Mas o mal-estar maior aconteceu no PCP. Os comunistas não gostaram da forma como o BE anunciou uma medida que ainda está em negociação com o PCP.
Compensar IRS No PCP recordava-se ontem uma frase de António Costa citada há semanas pelo “Público”: “Com o BE temos grupos de trabalho; com o PCP, trabalho de grupo.” A citação serve para deixar claro que não é por não fazer parte dos seis grupos de trabalho constituídos pelos bloquistas que os comunistas deixam de negociar com o governo.
Pelo contrário. O deputado do PCP Paulo Sá garante ao i que as conversas sobre a melhor forma de compensar a reposição dos rendimentos cortados pela direita “duram desde antes das férias”. Nessas reuniões com o governo, os comunistas têm–se preocupado em encontrar formas de compensar o aumento da despesa.
“Só a subida do IRS decidida pelo governo PSD/CDS levou a um aumento da receita de 3,226 milhões de euros por ano. É um aumento brutal de impostos e tem de se encontrar uma forma de compensar a sua devolução, porque o Estado continua a ter despesa”, aponta Paulo Sá, que assegura estar por definir o montante a partir do qual será tributado o património global imóvel. “Não há um acordo. Há uma ideia que está a ser trabalhada em reuniões onde se olha para a questão fiscal como um todo”, frisa o deputado do PCP.
A versão bate certo com a do deputado do PS Eurico Brilhante Dias, que assegura que “há um entendimento de princípio, mas falta acertar os moldes” – isto é, não está fechado o valor acima do qual haverá tributação especial nem a taxa que será aplicada.
Apesar disso, o socialista João Galamba recorda que esta tributação “está prevista no programa macroeconómico do PS, no programa eleitoral e no programa do governo”, pelo que, se alguma coisa está em aberto, são os detalhes e não os princípios.
Quem vai pagar mais Mariana Mortágua, a quem ontem coube o anúncio da medida, acredita, porém, que o valor andará sempre “algures entre os 500 mil e um milhão de euros de valor global tributável”.
O montante é definido para que seja mais tributado quem mais tem. “Isto é um imposto sobre grandes fortunas patrimoniais.
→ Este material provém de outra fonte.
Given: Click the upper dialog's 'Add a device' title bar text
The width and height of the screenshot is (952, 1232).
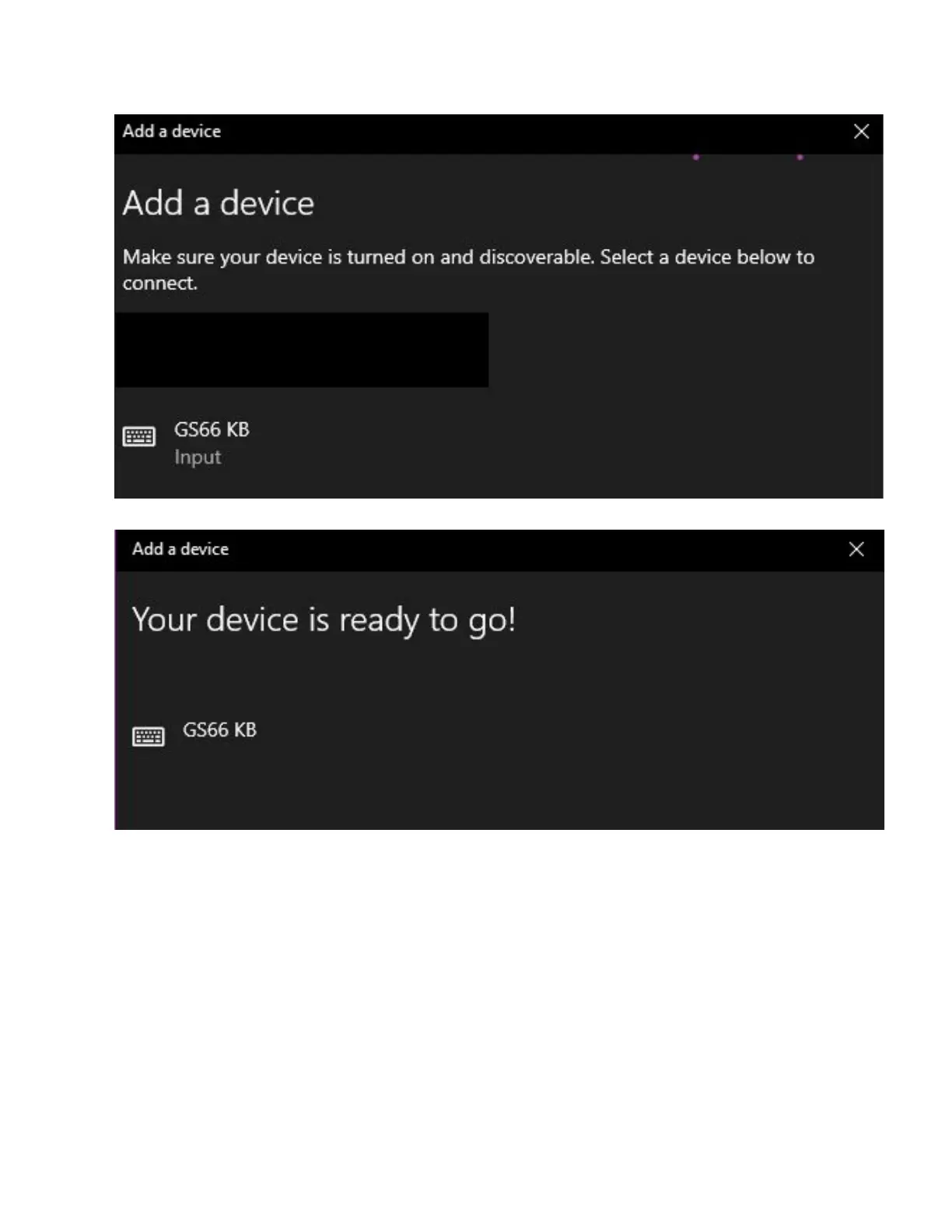Looking at the screenshot, I should tap(171, 131).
Nunca é um imposto sobre a propriedade de família da classe média nem da casa de férias”, defendeu ontem em declarações aos jornalistas, explicando que “será uma taxa crescente e aplicada apenas no remanescente deste valor mínimo de isenção”.
Trocado por miúdos, isto significa que o imposto será aplicado ao valor patrimonial total dos imóveis em nome de um mesmo contribuinte, sendo essa taxa aplicada à diferença entre o limite mínimo estabelecido – algures entre os 500 mil e um milhão de euros – e o património imobiliário total desse contribuinte.
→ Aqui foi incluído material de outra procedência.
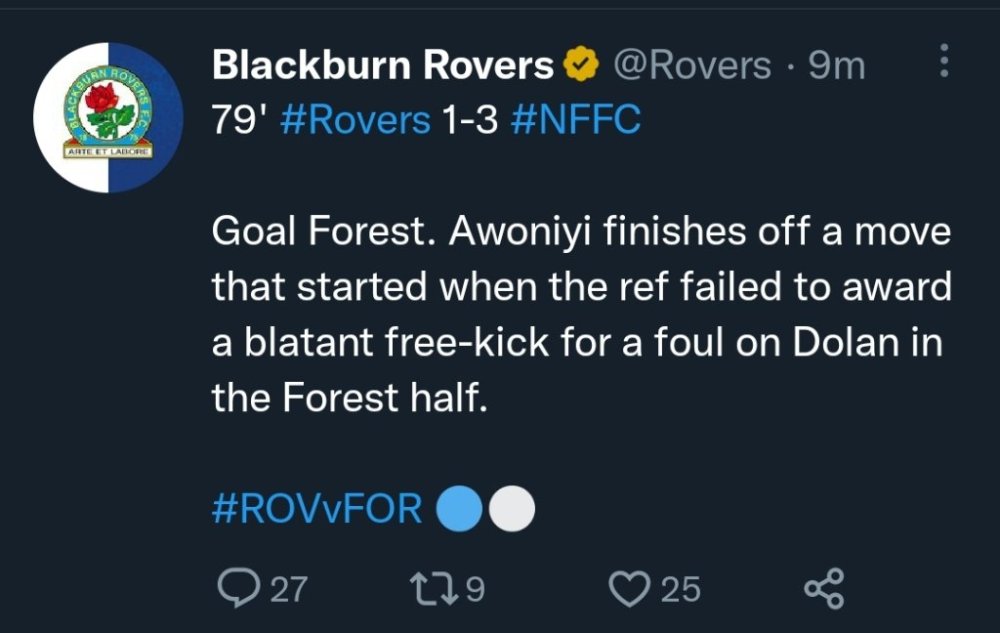Open the three-dot more options menu

[x=942, y=62]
Difícil será saber quanto poderá ser a receita deste imposto, que surge para substituir o imposto de selo que se aplica individualmente a cada imóvel acima de um milhão de euros. No Programa de Estabilidade feito por Mário Centeno previa-se um aumento da receita de cerca de 200 milhões de euros através da introdução de um IMI progressivo.
Mas esta medida – embora progressiva também – deve aplicar–se a um número relativamente reduzido de imóveis. Isto porque o que conta é o valor patrimonial registado, que é quase sempre muito inferior ao valor comercial dos imóveis, e porque de fora desta tributação especial ficarão as casas de morada de família e os imóveis com fins industriais.
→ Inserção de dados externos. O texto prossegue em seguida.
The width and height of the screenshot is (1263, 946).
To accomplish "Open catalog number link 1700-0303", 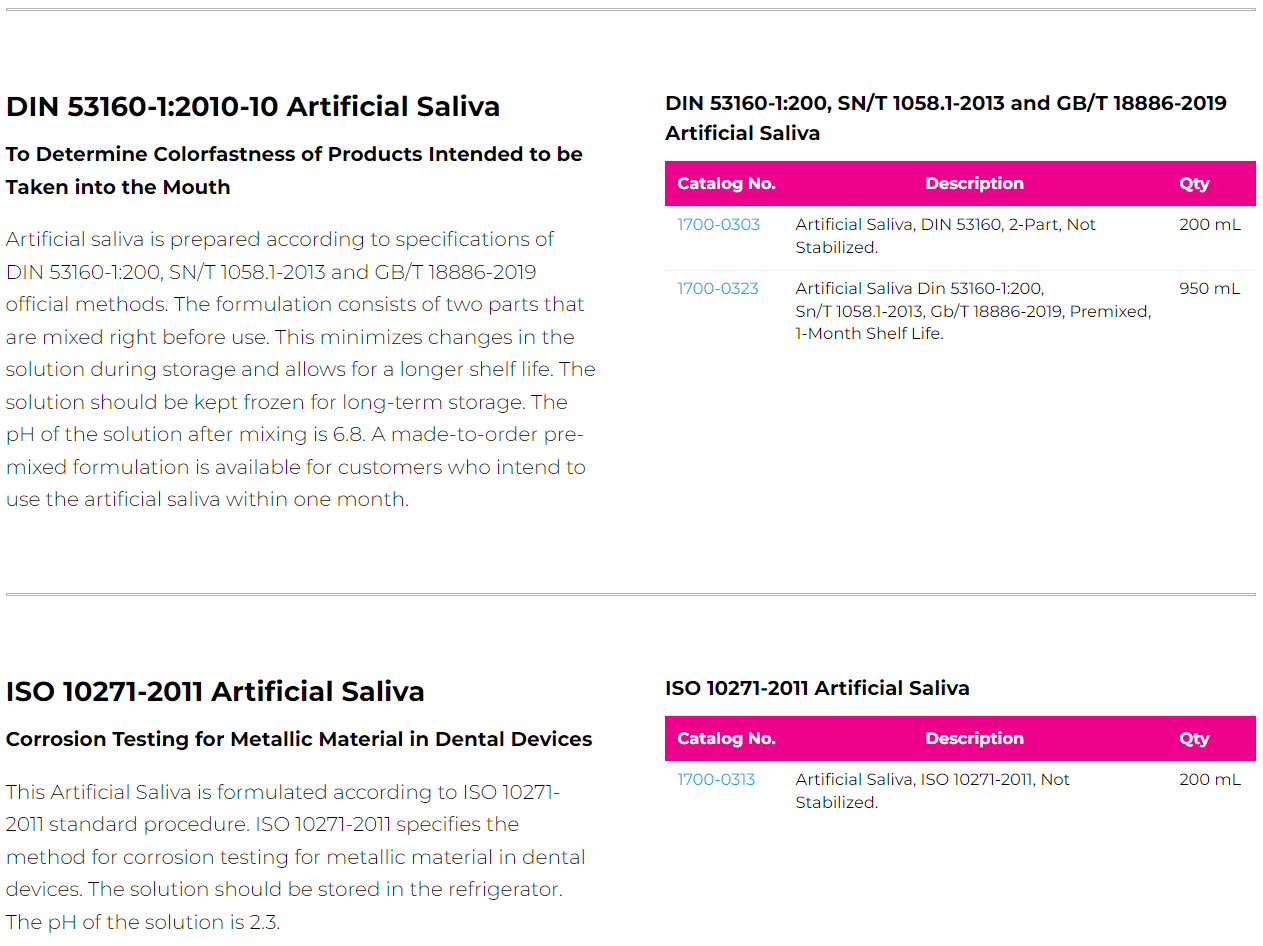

Direita critica Em todos os casos, PS e BE querem que fique claro que este não é um imposto para atingir a classe média, como atacou a oposição. Mas o argumento não convence PSD e CDS. O social-democrata Leitão Amaro defendeu ontem no parlamento que o governo está a ser obrigado a aumentar os impostos porque “escolheu aumentar a despesa do Estado” e porque “a economia parou e uma economia parada não gera impostos”. E Assunção Cristas diz que continua o “grande assalto fiscal” aos portugueses e que pode estar em causa uma dupla tributação a património que já é tributado através do IMI.